In Africa, the ability to produce COVID-19 vaccines got a boost Thursday with the announcement that Biovac has signed a full manufacturing partnership with U.S.-based ImmunityBio.
Biovac is a laboratory partly owned by the South African state. It has an agreement with ImmunityBio, which has a COVID-19 vaccine in clinical trials, to produce the vaccine sometime next year. Biovac, based in Cape Town, has the capacity to produce between 20 million and 30 million vaccines in a year.
Africa’s 54 countries have limited capacity to make vaccines, with only two laboratories on the continent able to fully manufacture vaccines. Those are Biovac and the Pasteur Institute in Dakar, Senegal, which produces yellow fever vaccines. Three other African countries can partially manufacture vaccines.
South Africa’s Aspen Pharmacare is awaiting approval to assemble the Johnson & Johnson vaccine, a process of blending the ingredients sent in large batches and putting the vaccine into vials — the filling and finishing. Aspen said it has the capacity to produce 300 million doses annually of the J&J vaccine.
Tanzania’s new president, Samia Suluhu Hassan, said the country should unite and avoid pointing fingers after the death of her predecessor, John Magufuli, a COVID-19 skeptic.

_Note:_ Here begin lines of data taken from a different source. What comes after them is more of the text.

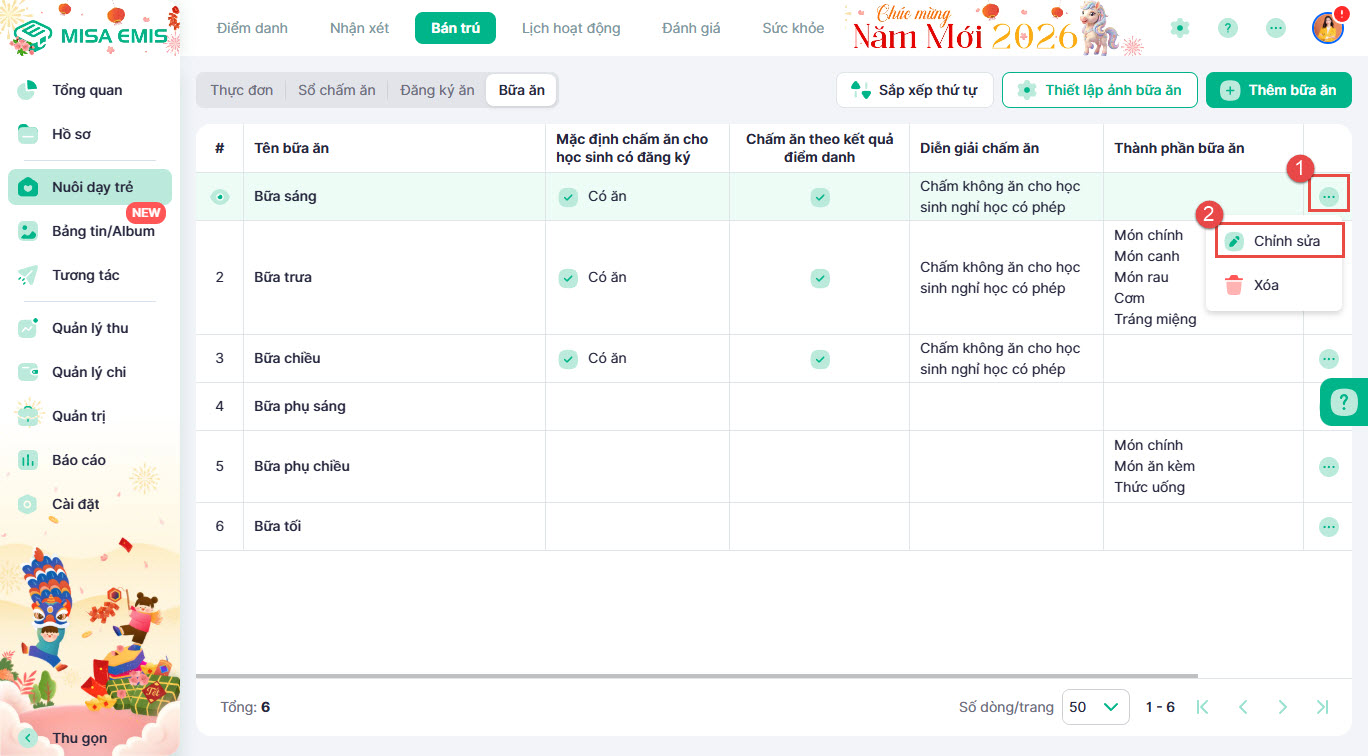Collapse the sidebar with Thu gọn
The image size is (1368, 756).
click(x=80, y=738)
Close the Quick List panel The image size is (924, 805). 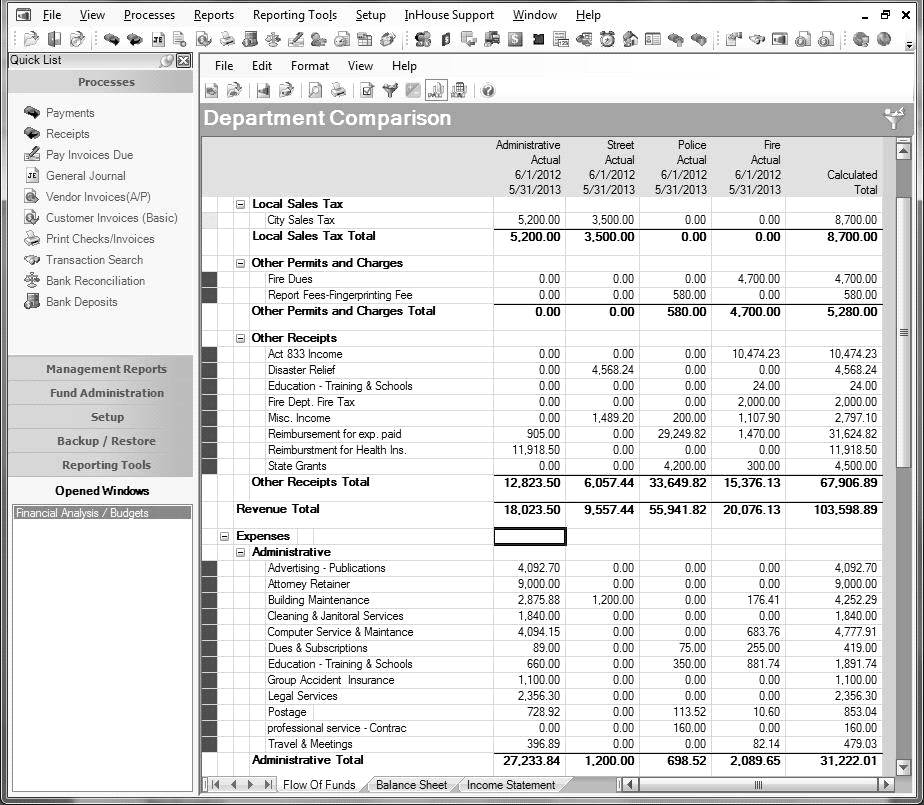[x=183, y=61]
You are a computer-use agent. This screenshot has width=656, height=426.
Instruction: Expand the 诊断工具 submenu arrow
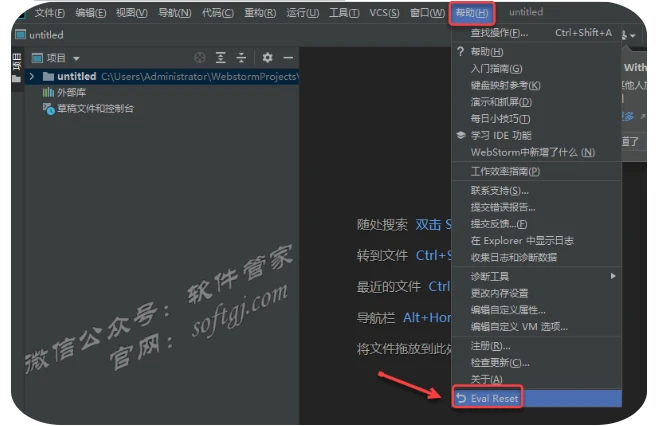click(613, 276)
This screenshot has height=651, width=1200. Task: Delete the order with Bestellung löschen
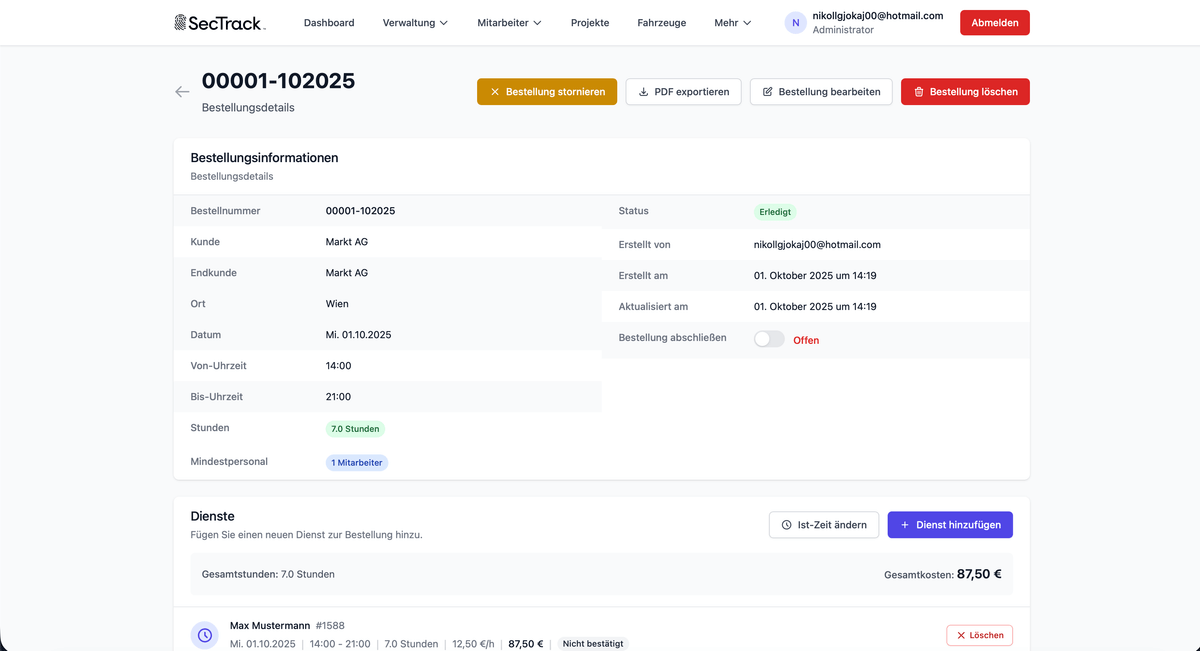click(965, 92)
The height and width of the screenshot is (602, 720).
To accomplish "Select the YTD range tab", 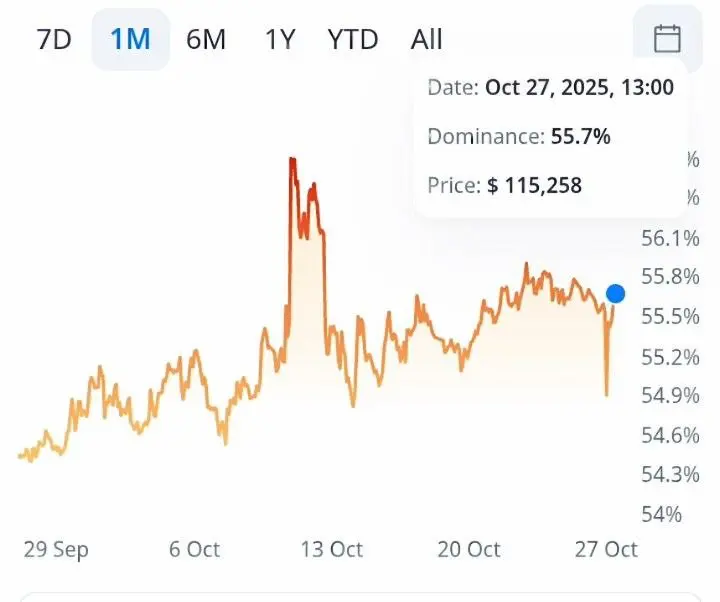I will (353, 40).
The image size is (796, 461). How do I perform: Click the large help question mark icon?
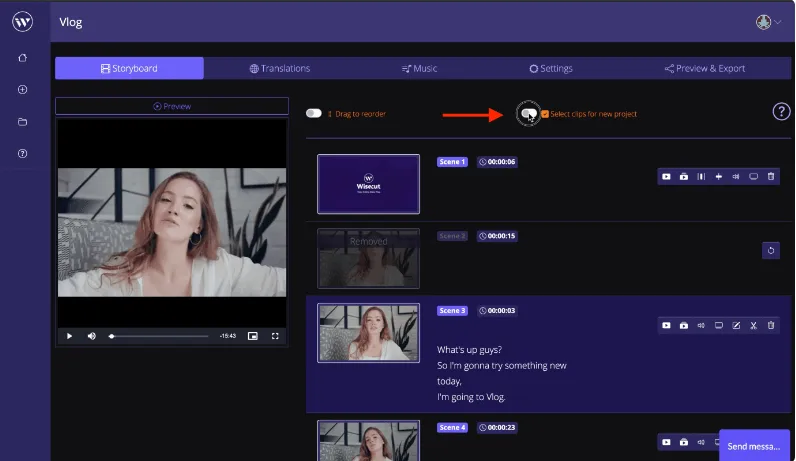(x=781, y=111)
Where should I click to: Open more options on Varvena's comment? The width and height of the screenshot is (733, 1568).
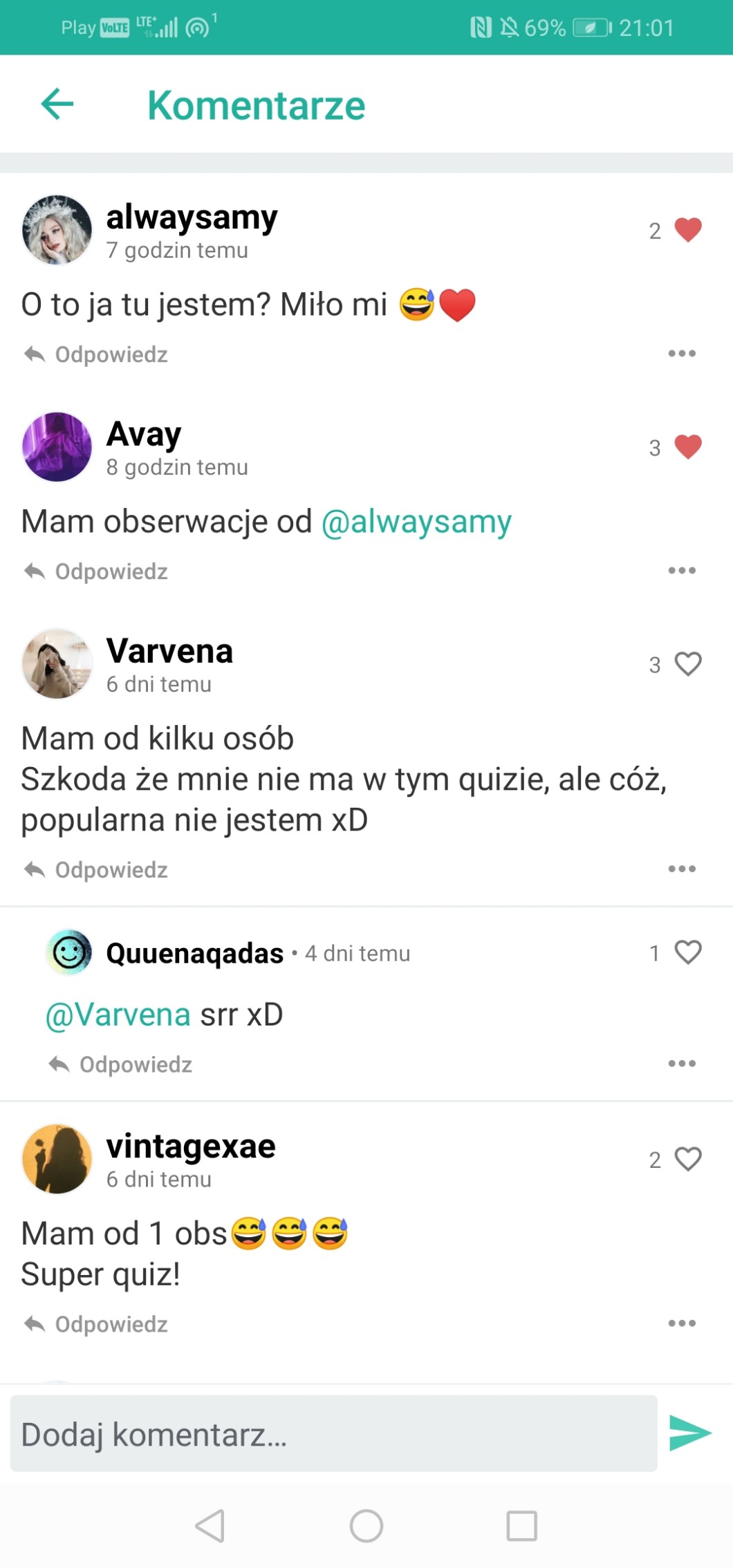682,869
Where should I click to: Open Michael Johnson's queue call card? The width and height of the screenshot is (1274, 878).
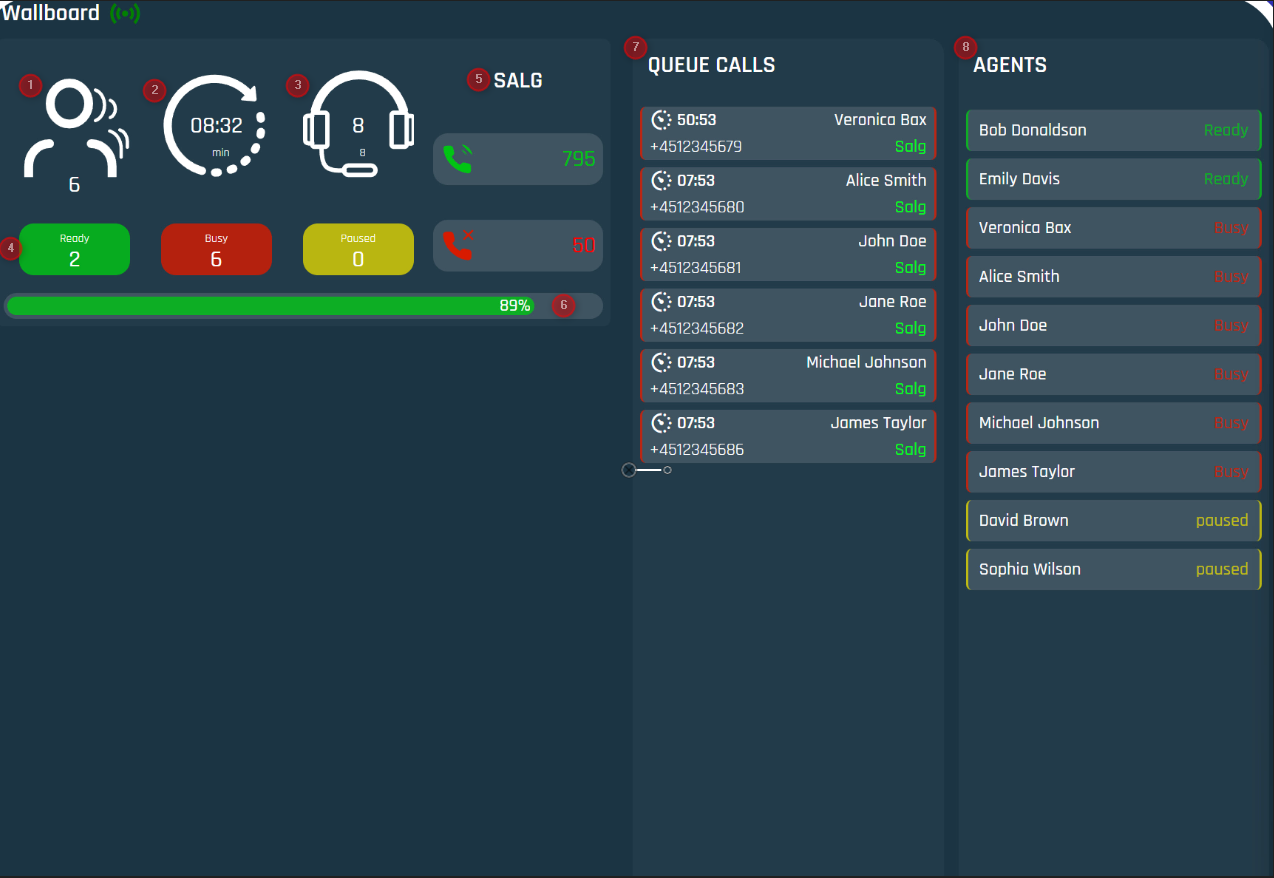788,376
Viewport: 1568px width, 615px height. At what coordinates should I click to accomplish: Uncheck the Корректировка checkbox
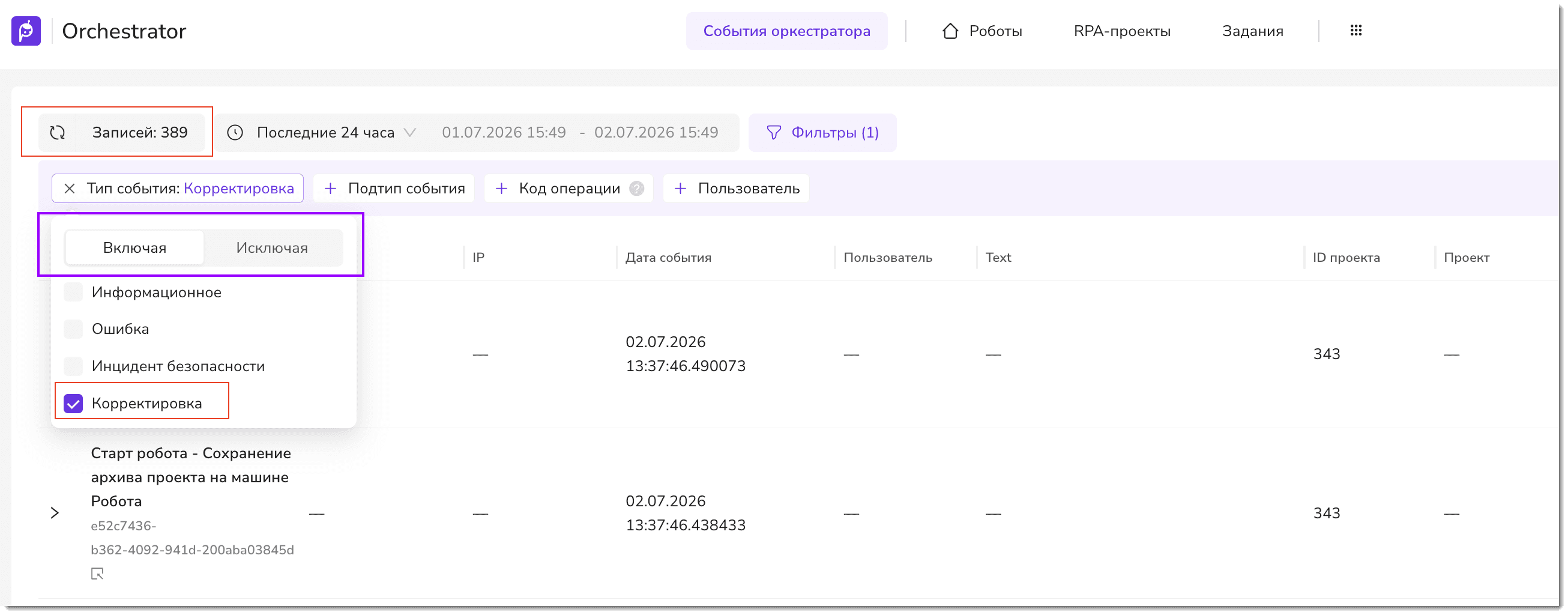[x=73, y=404]
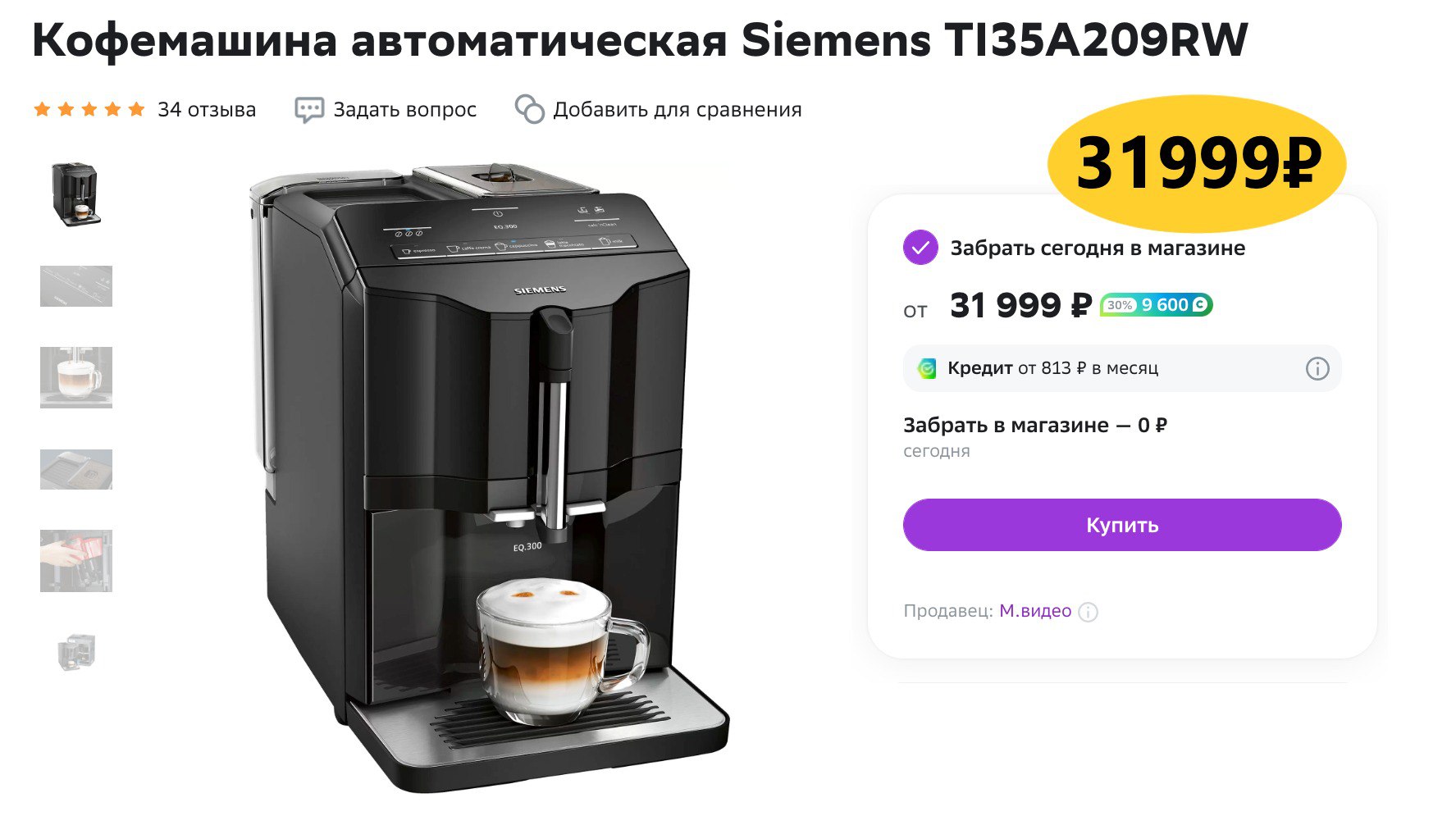
Task: Click the speech bubble question icon
Action: 309,110
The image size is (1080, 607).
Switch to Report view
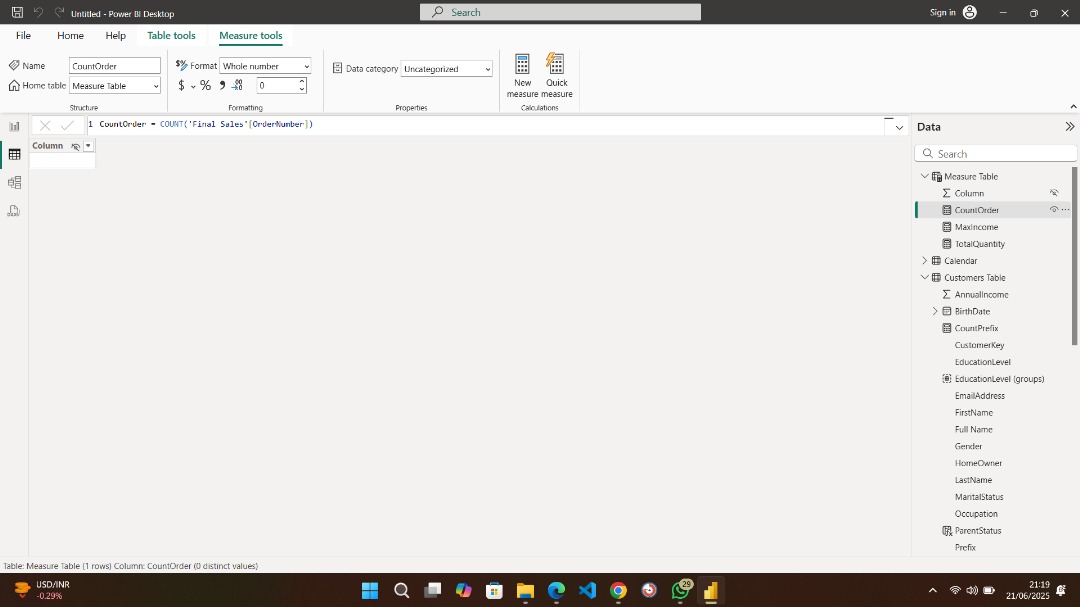(14, 126)
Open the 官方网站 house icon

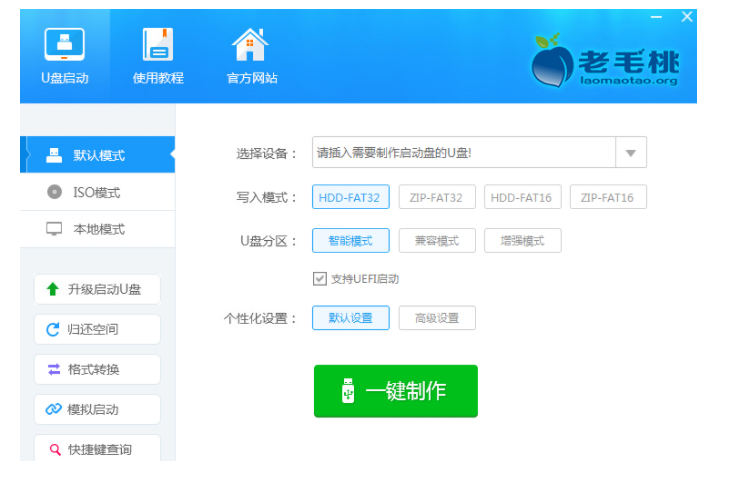[x=250, y=44]
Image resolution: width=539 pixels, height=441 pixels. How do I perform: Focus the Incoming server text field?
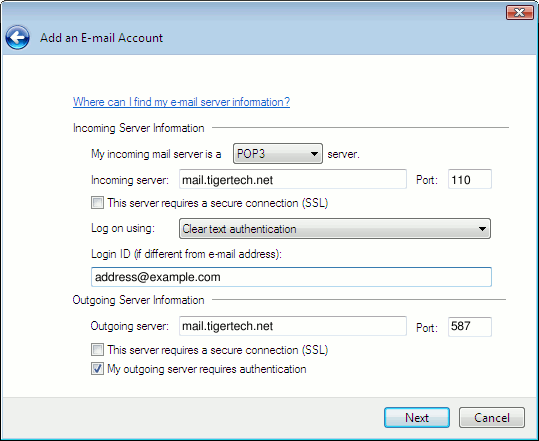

In Europe, French Prime Minister Jean Castex has announced new restrictions to combat the resurgent coronavirus epidemic in Paris, where gravely ill patients are filling ICUs. Hospital workers are hoping the measures will help relieve the pressure, but some say they don’t go far enough.
Castex announced a mishmash of measures, including closures of nonessential shops, that are mostly limited to Paris and northern France and don’t oblige people to spend most of the day indoors. They take effect on Friday night. Meanwhile, a countrywide nightly curfew is being shortened slightly.
Authorities in the Bosnian capital of Sarajevo have implemented lockdown measures to counter soaring coronavirus infections.
The Sarajevo government said a nighttime curfew will start on Friday, from 9 p.m. until 5 a.m. All bars and restaurants will shut down starting Saturday, except for food deliveries. Authorities say the measures are necessary because of a “drastically worsened” epidemiological situation in the city.
With infection and death rates remaining at high levels, the Czech government has extended the country’s tight lockdown until after Easter. Health Minister Jan Blatny says his country is still not in a position to relax the measures.
In the Americas, Mexico’s president thanked U.S. President Joe Biden for agreeing to provide 2.7 million vaccines to help offset a shortfall in its inoculation drive.
The beaches of Brazilian city Rio de Janeiro will be closed this weekend, as the local government seeks to stem the spread of the virus.
In the Middle East, Syria will take delivery within weeks of its first COVID-19 vaccines from the global vaccine-sharing platform COVAX, allowing it to kick off an inoculation program as early as next month.